— Work required —
Output the opening lines of the records exactly. End with the line that contains "Task: Toggle fullscreen mode in video player".
[Dataset records Boundary: Start]
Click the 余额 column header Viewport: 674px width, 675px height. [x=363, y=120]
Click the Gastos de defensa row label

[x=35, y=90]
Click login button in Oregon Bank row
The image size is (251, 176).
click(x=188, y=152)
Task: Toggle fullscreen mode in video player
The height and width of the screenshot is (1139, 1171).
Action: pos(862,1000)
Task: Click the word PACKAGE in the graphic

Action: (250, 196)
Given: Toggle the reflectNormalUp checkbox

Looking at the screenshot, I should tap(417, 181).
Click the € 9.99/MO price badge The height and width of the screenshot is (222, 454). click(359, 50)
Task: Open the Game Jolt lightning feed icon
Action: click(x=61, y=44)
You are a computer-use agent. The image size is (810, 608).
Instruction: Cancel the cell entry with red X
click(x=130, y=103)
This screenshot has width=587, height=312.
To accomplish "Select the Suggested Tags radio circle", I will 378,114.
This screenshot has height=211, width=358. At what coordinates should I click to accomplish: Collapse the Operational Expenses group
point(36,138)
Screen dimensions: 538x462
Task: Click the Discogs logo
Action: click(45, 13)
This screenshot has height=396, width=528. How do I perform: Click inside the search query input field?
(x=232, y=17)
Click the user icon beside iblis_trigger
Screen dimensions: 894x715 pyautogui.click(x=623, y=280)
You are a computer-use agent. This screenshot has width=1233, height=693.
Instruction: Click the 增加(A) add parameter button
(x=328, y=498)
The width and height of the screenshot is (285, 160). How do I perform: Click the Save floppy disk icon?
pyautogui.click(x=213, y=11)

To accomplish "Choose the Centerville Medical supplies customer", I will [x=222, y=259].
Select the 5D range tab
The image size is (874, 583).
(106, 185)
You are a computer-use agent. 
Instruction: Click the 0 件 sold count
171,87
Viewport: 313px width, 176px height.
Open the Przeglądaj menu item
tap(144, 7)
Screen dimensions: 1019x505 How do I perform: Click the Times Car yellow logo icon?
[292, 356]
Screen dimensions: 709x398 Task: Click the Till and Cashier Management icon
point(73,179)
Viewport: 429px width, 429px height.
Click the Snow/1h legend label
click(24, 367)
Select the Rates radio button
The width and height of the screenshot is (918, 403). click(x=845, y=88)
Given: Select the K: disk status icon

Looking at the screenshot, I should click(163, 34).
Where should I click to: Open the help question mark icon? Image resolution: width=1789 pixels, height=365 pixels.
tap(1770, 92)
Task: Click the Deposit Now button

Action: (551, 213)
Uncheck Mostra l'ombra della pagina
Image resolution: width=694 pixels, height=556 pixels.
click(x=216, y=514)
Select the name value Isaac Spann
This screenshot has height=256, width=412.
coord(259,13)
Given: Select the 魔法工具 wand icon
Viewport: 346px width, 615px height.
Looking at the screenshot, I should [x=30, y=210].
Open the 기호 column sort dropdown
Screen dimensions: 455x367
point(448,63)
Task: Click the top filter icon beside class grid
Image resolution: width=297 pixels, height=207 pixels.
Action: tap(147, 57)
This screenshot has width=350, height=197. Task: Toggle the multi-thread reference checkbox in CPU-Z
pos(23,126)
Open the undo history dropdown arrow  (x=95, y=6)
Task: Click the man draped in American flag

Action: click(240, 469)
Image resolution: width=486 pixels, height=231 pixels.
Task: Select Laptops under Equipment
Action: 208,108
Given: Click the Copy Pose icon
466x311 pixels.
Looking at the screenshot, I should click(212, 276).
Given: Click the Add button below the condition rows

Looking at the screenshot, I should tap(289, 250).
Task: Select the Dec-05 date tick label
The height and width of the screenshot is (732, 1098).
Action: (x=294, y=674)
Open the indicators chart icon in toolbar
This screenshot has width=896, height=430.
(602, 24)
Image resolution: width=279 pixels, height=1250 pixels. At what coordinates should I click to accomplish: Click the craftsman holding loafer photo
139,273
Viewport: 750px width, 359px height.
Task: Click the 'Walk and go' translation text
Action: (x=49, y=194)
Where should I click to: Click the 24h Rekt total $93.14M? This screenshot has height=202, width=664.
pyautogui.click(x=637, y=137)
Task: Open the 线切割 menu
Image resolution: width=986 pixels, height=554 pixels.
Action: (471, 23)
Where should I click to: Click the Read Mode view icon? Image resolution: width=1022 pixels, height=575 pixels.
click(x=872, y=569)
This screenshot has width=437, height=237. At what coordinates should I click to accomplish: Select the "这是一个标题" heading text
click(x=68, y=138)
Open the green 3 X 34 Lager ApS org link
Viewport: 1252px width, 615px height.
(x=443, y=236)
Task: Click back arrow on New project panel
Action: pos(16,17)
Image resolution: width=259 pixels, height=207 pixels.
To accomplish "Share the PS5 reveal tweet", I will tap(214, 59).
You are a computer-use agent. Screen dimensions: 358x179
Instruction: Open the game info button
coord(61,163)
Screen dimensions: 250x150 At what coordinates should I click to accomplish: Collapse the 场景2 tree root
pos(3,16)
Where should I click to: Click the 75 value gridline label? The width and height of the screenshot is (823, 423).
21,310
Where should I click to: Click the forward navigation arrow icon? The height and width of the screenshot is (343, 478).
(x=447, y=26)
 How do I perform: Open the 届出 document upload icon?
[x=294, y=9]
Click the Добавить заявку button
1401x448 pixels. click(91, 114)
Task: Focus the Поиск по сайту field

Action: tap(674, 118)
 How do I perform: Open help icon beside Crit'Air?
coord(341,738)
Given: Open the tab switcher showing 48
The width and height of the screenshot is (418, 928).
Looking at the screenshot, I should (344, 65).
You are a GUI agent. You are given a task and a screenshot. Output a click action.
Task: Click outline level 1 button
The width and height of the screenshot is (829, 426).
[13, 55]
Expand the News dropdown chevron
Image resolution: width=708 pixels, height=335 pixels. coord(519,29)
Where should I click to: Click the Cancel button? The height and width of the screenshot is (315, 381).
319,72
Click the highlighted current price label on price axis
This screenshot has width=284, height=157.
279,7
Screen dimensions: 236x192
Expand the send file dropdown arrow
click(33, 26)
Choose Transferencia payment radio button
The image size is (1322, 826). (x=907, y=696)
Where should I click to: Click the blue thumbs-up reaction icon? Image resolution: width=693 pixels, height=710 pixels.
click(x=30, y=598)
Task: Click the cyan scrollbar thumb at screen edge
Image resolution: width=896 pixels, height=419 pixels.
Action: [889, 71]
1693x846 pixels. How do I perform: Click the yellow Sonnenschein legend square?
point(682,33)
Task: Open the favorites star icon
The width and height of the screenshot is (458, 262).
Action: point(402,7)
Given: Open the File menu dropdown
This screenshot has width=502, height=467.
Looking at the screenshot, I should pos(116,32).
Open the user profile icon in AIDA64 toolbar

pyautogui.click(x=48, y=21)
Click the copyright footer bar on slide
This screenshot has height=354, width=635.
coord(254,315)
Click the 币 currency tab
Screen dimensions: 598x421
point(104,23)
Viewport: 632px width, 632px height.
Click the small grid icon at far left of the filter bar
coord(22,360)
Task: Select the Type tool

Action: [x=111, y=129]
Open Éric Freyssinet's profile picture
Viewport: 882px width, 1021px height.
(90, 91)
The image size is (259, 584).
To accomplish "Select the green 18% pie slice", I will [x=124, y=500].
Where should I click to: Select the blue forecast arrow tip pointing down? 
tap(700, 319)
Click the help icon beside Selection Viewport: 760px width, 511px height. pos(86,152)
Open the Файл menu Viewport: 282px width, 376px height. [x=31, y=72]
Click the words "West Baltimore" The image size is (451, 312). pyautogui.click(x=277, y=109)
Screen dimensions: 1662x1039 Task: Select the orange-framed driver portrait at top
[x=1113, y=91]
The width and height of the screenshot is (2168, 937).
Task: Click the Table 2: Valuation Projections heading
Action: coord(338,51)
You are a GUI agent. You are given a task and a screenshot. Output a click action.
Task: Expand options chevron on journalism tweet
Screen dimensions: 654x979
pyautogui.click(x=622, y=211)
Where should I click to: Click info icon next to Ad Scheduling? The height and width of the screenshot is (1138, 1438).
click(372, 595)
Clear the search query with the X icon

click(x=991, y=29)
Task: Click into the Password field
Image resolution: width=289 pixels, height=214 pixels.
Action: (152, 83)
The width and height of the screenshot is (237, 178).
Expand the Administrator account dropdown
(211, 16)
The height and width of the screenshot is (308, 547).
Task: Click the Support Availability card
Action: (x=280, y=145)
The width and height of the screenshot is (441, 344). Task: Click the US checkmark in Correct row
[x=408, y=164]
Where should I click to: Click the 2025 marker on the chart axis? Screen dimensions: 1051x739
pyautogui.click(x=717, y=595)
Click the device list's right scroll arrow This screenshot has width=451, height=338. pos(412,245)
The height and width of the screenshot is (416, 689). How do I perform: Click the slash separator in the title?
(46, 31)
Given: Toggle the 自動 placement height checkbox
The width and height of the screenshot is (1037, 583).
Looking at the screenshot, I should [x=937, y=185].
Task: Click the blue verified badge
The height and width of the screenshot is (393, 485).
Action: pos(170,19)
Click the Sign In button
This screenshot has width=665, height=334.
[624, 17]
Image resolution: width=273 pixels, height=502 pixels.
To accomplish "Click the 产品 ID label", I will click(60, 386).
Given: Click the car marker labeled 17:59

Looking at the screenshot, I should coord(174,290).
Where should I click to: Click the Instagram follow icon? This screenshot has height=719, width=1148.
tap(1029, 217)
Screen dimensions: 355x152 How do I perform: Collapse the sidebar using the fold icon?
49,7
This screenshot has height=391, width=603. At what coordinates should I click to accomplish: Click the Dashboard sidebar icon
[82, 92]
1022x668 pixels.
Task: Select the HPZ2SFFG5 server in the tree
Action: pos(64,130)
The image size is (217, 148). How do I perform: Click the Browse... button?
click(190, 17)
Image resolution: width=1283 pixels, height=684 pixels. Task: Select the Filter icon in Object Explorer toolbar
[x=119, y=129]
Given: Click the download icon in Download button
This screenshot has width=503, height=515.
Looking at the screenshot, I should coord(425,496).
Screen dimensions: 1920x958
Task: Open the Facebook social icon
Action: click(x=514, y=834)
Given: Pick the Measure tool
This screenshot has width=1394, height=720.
[Dataset records Boundary: End]
— Answer area —
Click the 余额 column header Viewport: 674px width, 675px height. [x=363, y=120]
Click the Gastos de defensa row label

[x=35, y=90]
Click login button in Oregon Bank row
The image size is (251, 176).
click(x=188, y=152)
Task: Toggle fullscreen mode in video player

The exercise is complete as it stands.